I see one issue here. Currently, when we create a subscription, we
first launch apply-worker and create the main apply worker slot and
then launch table sync workers as required. Now, assume, the apply
worker slot is created and after that, we launch tablesync worker,
which will initiate its slot (sync_slot) creation. Then, on the
publisher-side, the situation is such that there is a prepared
transaction that happens before we reach a consistent snapshot. We can
assume the exact scenario as we have in twophase_snapshot.spec where
we skip prepared xact due to this reason.

Because the WALSender corresponding to apply worker is already running
so it will be in consistent state, for it, such a prepared xact can be
decoded and it will send the same to the subscriber. On the
subscriber-side, it can skip applying the data-modification operations
because the corresponding rel is still not in a ready state (see
should_apply_changes_for_rel and its callers) simply because the
corresponding table sync worker is not finished yet. But prepare will
occur and it will lead to a prepared transaction on the subscriber.
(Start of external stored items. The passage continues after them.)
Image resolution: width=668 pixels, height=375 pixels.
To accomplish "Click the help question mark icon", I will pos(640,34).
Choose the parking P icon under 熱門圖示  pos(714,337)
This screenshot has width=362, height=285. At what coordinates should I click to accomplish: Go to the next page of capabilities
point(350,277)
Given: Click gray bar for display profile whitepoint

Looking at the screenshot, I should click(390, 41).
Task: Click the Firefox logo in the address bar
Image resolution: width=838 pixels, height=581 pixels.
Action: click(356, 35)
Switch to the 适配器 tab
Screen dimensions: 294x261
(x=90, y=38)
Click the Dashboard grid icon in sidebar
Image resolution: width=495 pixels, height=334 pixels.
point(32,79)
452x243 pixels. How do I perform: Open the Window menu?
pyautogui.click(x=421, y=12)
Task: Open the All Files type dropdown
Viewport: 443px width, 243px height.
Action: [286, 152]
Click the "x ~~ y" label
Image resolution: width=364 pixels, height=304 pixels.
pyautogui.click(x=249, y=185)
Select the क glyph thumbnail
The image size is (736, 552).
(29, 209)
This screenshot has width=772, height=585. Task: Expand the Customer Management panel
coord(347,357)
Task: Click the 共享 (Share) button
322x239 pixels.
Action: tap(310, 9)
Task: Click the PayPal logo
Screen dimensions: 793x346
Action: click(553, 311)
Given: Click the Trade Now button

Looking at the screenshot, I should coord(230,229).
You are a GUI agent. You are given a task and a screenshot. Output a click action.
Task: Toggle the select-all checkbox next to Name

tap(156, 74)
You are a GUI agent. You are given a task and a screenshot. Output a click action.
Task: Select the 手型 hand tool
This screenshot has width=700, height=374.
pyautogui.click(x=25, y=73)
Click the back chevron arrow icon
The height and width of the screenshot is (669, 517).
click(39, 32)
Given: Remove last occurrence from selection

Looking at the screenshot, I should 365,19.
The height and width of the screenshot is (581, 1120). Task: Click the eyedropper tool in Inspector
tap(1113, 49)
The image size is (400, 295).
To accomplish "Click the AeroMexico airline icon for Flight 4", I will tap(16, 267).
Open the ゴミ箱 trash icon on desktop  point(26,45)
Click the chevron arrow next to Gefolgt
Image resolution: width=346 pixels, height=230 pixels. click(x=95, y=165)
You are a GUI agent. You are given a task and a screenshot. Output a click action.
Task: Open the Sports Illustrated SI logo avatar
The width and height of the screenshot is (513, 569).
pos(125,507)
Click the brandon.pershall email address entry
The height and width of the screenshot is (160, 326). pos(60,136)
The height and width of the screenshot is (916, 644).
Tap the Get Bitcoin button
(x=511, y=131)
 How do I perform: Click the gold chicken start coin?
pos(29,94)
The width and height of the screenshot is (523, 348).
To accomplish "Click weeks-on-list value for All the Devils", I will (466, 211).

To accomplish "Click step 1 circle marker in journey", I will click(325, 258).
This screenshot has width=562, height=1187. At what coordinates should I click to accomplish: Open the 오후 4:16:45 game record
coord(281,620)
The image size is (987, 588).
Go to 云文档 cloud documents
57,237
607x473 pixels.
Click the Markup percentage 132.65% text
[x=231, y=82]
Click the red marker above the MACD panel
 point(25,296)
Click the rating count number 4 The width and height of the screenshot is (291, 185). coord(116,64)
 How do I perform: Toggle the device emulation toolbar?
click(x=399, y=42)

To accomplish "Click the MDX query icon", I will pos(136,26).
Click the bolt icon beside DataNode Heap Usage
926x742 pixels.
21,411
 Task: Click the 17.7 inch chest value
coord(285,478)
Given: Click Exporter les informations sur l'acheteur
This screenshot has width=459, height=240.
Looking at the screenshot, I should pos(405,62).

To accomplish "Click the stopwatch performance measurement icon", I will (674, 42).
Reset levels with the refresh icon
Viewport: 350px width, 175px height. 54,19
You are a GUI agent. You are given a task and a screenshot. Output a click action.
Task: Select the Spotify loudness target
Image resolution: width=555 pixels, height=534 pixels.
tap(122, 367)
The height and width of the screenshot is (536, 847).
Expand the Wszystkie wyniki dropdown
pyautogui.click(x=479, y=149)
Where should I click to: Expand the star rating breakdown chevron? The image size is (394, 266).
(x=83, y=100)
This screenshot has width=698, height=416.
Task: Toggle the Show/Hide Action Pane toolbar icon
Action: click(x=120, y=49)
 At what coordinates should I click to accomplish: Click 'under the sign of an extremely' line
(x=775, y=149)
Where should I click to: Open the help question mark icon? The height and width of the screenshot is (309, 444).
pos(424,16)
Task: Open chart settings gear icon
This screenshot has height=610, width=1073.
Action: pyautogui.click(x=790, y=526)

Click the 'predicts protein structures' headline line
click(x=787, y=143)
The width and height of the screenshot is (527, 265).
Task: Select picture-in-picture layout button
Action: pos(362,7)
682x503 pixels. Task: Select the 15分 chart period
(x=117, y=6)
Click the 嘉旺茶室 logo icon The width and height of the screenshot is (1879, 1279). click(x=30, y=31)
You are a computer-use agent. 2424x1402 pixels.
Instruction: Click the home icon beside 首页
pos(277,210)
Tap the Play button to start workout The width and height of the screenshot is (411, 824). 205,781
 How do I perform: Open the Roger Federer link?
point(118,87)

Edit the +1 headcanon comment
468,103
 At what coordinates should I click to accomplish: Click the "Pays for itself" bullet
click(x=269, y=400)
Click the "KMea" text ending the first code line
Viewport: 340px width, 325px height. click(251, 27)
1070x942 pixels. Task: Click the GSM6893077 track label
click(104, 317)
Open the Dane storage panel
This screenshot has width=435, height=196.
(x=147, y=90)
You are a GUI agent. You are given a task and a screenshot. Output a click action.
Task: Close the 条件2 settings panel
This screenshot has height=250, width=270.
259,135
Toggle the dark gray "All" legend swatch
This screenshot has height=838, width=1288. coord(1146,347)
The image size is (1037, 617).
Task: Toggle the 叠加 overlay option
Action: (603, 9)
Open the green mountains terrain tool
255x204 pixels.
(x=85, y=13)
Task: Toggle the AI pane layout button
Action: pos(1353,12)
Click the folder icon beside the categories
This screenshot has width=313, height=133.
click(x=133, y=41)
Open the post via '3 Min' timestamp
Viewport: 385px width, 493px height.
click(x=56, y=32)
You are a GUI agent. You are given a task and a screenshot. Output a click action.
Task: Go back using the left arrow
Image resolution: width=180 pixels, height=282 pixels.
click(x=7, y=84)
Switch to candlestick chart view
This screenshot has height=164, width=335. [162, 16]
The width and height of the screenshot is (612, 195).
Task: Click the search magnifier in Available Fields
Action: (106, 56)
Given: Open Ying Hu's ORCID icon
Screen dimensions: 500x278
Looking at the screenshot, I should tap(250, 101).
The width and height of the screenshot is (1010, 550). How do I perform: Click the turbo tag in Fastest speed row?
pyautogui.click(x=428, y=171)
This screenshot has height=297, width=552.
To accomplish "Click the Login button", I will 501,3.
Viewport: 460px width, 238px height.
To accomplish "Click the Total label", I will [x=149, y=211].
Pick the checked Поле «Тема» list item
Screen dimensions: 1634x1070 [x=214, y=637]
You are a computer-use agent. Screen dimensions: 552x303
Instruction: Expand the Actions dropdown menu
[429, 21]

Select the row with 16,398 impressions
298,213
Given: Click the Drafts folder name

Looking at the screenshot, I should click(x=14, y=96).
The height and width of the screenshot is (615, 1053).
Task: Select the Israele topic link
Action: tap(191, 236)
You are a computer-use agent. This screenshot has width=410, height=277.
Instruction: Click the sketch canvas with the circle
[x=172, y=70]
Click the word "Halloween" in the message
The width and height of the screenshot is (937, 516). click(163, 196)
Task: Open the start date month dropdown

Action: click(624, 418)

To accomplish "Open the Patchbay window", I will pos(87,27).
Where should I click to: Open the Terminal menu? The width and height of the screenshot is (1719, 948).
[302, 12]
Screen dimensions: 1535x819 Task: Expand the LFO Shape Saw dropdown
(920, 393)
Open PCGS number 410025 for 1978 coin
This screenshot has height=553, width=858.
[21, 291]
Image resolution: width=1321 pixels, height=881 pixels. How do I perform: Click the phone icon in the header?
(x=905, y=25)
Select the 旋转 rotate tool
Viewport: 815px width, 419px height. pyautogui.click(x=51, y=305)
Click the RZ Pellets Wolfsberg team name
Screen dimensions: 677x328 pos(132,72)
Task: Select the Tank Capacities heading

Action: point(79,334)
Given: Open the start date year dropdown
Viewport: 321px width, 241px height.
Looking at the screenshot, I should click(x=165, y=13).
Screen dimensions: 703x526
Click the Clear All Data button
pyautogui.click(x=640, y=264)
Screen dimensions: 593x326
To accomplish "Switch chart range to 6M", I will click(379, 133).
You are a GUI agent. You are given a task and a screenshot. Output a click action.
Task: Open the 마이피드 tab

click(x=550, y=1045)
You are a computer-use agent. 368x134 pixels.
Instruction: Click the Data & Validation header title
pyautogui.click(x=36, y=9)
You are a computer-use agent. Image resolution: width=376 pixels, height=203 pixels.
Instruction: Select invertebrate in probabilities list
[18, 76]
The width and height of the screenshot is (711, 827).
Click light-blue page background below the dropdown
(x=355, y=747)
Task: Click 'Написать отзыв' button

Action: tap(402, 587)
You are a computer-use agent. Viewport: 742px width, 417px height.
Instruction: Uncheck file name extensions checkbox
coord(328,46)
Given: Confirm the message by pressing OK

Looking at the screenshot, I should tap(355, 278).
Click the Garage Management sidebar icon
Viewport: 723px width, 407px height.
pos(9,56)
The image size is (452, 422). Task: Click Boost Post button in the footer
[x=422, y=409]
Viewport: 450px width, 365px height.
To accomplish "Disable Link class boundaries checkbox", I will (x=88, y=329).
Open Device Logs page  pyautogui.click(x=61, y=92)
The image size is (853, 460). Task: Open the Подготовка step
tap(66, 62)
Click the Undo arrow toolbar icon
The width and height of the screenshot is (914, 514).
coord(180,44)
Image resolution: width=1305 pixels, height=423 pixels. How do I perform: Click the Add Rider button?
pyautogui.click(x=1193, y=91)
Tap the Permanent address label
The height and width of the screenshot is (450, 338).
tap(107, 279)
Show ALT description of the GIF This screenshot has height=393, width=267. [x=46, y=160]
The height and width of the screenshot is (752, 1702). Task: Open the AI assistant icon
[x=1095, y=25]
In this situation, tablesync worker has skipped prepare because the
snapshot was not consistent and then it exited because it is in sync
with the apply worker. And apply worker has skipped because tablesync
was in-progress. Later when Commit prepared will come, the
apply-worker will simply commit the previously prepared transaction
and we will never see the prepared transaction data.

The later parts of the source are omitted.